▸ AIM OF THE TASK: Render these rows as a JSON list of strings, with one string per line and no entries for blank lines.
# START OF DATA RECORDS
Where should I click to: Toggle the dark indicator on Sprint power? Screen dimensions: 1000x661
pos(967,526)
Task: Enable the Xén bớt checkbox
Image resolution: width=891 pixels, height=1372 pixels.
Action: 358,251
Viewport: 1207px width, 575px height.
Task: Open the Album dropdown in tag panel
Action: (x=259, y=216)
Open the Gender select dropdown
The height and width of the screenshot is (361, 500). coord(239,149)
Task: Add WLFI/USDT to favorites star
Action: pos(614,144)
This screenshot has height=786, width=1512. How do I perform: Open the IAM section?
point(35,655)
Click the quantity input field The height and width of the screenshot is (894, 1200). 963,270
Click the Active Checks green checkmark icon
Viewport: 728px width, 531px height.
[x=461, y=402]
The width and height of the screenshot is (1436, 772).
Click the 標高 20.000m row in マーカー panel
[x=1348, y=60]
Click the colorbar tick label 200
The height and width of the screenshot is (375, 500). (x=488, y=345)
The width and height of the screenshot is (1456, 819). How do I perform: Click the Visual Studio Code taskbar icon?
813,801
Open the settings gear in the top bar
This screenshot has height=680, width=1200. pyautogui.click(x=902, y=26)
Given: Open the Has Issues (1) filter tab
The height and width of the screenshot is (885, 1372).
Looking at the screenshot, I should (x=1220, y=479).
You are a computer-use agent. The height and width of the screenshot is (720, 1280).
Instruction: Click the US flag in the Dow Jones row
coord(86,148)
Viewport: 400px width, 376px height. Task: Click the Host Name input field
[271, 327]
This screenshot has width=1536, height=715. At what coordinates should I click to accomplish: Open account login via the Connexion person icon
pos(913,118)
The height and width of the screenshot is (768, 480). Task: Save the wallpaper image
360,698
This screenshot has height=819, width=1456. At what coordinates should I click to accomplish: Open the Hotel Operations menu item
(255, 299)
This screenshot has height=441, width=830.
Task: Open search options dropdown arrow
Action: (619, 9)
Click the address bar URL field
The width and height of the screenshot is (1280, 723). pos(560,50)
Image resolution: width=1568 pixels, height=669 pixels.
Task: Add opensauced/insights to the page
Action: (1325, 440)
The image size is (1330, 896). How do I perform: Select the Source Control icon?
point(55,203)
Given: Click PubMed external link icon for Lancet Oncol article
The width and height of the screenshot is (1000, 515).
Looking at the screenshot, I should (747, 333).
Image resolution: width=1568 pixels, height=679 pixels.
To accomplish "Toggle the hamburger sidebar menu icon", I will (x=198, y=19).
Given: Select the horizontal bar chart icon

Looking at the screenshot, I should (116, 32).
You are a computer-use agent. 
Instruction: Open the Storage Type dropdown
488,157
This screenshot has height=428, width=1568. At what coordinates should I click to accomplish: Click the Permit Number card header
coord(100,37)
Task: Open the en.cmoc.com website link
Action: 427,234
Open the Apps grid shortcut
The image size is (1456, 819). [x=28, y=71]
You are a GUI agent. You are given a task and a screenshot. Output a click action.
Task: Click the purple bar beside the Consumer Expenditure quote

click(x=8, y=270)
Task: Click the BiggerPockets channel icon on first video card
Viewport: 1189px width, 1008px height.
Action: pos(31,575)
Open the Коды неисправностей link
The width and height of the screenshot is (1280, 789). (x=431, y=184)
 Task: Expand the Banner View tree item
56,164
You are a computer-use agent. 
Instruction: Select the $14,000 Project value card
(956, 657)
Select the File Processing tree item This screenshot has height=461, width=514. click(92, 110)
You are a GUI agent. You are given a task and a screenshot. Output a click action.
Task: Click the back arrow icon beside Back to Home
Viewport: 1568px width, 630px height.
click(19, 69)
# END OF DATA RECORDS
▸ RESPONSE TO THIS EXERCISE:
[
  "Where should I click to: Toggle the dark indicator on Sprint power? Screen dimensions: 1000x661",
  "pos(967,526)",
  "Task: Enable the Xén bớt checkbox",
  "Image resolution: width=891 pixels, height=1372 pixels.",
  "Action: 358,251",
  "Viewport: 1207px width, 575px height.",
  "Task: Open the Album dropdown in tag panel",
  "Action: (x=259, y=216)",
  "Open the Gender select dropdown",
  "The height and width of the screenshot is (361, 500). coord(239,149)",
  "Task: Add WLFI/USDT to favorites star",
  "Action: pos(614,144)",
  "This screenshot has height=786, width=1512. How do I perform: Open the IAM section?",
  "point(35,655)",
  "Click the quantity input field The height and width of the screenshot is (894, 1200). 963,270",
  "Click the Active Checks green checkmark icon",
  "Viewport: 728px width, 531px height.",
  "[x=461, y=402]",
  "The width and height of the screenshot is (1436, 772).",
  "Click the 標高 20.000m row in マーカー panel",
  "[x=1348, y=60]",
  "Click the colorbar tick label 200",
  "The height and width of the screenshot is (375, 500). (x=488, y=345)",
  "The width and height of the screenshot is (1456, 819). How do I perform: Click the Visual Studio Code taskbar icon?",
  "813,801",
  "Open the settings gear in the top bar",
  "This screenshot has height=680, width=1200. pyautogui.click(x=902, y=26)",
  "Given: Open the Has Issues (1) filter tab",
  "The height and width of the screenshot is (885, 1372).",
  "Looking at the screenshot, I should (x=1220, y=479).",
  "You are a computer-use agent. The height and width of the screenshot is (720, 1280).",
  "Instruction: Click the US flag in the Dow Jones row",
  "coord(86,148)",
  "Viewport: 400px width, 376px height. Task: Click the Host Name input field",
  "[271, 327]",
  "This screenshot has width=1536, height=715. At what coordinates should I click to accomplish: Open account login via the Connexion person icon",
  "pos(913,118)",
  "The height and width of the screenshot is (768, 480). Task: Save the wallpaper image",
  "360,698",
  "This screenshot has height=819, width=1456. At what coordinates should I click to accomplish: Open the Hotel Operations menu item",
  "(255, 299)",
  "This screenshot has height=441, width=830.",
  "Task: Open search options dropdown arrow",
  "Action: (619, 9)",
  "Click the address bar URL field",
  "The width and height of the screenshot is (1280, 723). pos(560,50)",
  "Image resolution: width=1568 pixels, height=669 pixels.",
  "Task: Add opensauced/insights to the page",
  "Action: (1325, 440)",
  "The image size is (1330, 896). How do I perform: Select the Source Control icon?",
  "point(55,203)",
  "Given: Click PubMed external link icon for Lancet Oncol article",
  "The width and height of the screenshot is (1000, 515).",
  "Looking at the screenshot, I should (747, 333).",
  "Image resolution: width=1568 pixels, height=679 pixels.",
  "To accomplish \"Toggle the hamburger sidebar menu icon\", I will (x=198, y=19).",
  "Given: Select the horizontal bar chart icon",
  "Looking at the screenshot, I should (116, 32).",
  "You are a computer-use agent. ",
  "Instruction: Open the Storage Type dropdown",
  "488,157",
  "This screenshot has height=428, width=1568. At what coordinates should I click to accomplish: Click the Permit Number card header",
  "coord(100,37)",
  "Task: Open the en.cmoc.com website link",
  "Action: 427,234",
  "Open the Apps grid shortcut",
  "The image size is (1456, 819). [x=28, y=71]",
  "You are a GUI agent. You are given a task and a screenshot. Output a click action.",
  "Task: Click the purple bar beside the Consumer Expenditure quote",
  "click(x=8, y=270)",
  "Task: Click the BiggerPockets channel icon on first video card",
  "Viewport: 1189px width, 1008px height.",
  "Action: pos(31,575)",
  "Open the Коды неисправностей link",
  "The width and height of the screenshot is (1280, 789). (x=431, y=184)",
  " Task: Expand the Banner View tree item",
  "56,164",
  "You are a computer-use agent. ",
  "Instruction: Select the $14,000 Project value card",
  "(956, 657)",
  "Select the File Processing tree item This screenshot has height=461, width=514. click(92, 110)",
  "You are a GUI agent. You are given a task and a screenshot. Output a click action.",
  "Task: Click the back arrow icon beside Back to Home",
  "Viewport: 1568px width, 630px height.",
  "click(19, 69)"
]